The artists and scientists accompanying Stephen Long produced a memorable series of images of mountains, plants, and animals. Thomas Say published the first book in the world dedicated solely to American insects. Titian Peale made over 100 sketches of the Native Americans, birds, and shells of the region, including a haunting image of an Indian buffalo hunt. Samuel Seymour’s landscape painting, Distant View of the Rocky Mountains, stands at the beginning of the 19th-century tradition of American landscape painting, which depicted the West as the site of God’s greatest, most majestic natural creations.
But the West also seemed frightening: a forerunner of the savage “Wild” West. Long’s map, which draped the phrase, “GREAT AMERICAN DESERT” over the region east of the Rockies, suggested a wild, unforgiving land. Expedition geographer Edwin James bewailed this land of few trees and little water, unsuitable for the virtuous nation of farmers envisioned by Jefferson. I do not hesitate in giving the opinion, that it is almost wholly unfit for cultivation, and of course, uninhabitable by a people depending upon agriculture for their subsistence.
What, then, would the West be? More broadly, what would the US be? The end of the early national period left Americans with more questions than answers about their national destiny. The conclusion of the Napoleonic Wars in 1815 brought a national mood of exaltation that the young republic had survived to the quarter-century mark in defiance of all European expectations. Political strife diminished, and an aggressive new “American System” of internal improvements, such as canal and road building, was launched. The new sense of peace, power, and purpose that came with the opening of the administration of James Monroe is often termed the “Era of Good Feelings.”

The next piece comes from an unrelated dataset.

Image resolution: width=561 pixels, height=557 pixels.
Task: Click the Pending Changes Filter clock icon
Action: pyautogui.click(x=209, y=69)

Others, however, sounded a pessimistic note. Thomas Cole’s Course of Empire series, five paintings the artist completed in the 1830s, sounded a somber note about the American future. Moving through an imaginary series of Rome-like views from a primitive age of savagery to a gilded, bustling city, and then to a cataclysmic failure, Cole’s Course of Empire series warned Americans that territorial expansion, commercial development, and urbanization might be harbingers of doom, condemning the US to fall just as Rome had done a millennium and a half before. The final painting of Cole’s series left America’s national destiny as a great question mark. Ruined columns stand quietly in a moonlit swamp: would the American republic also end in desolation? And what could Americans do to prevent America from sharing the fate of Rome?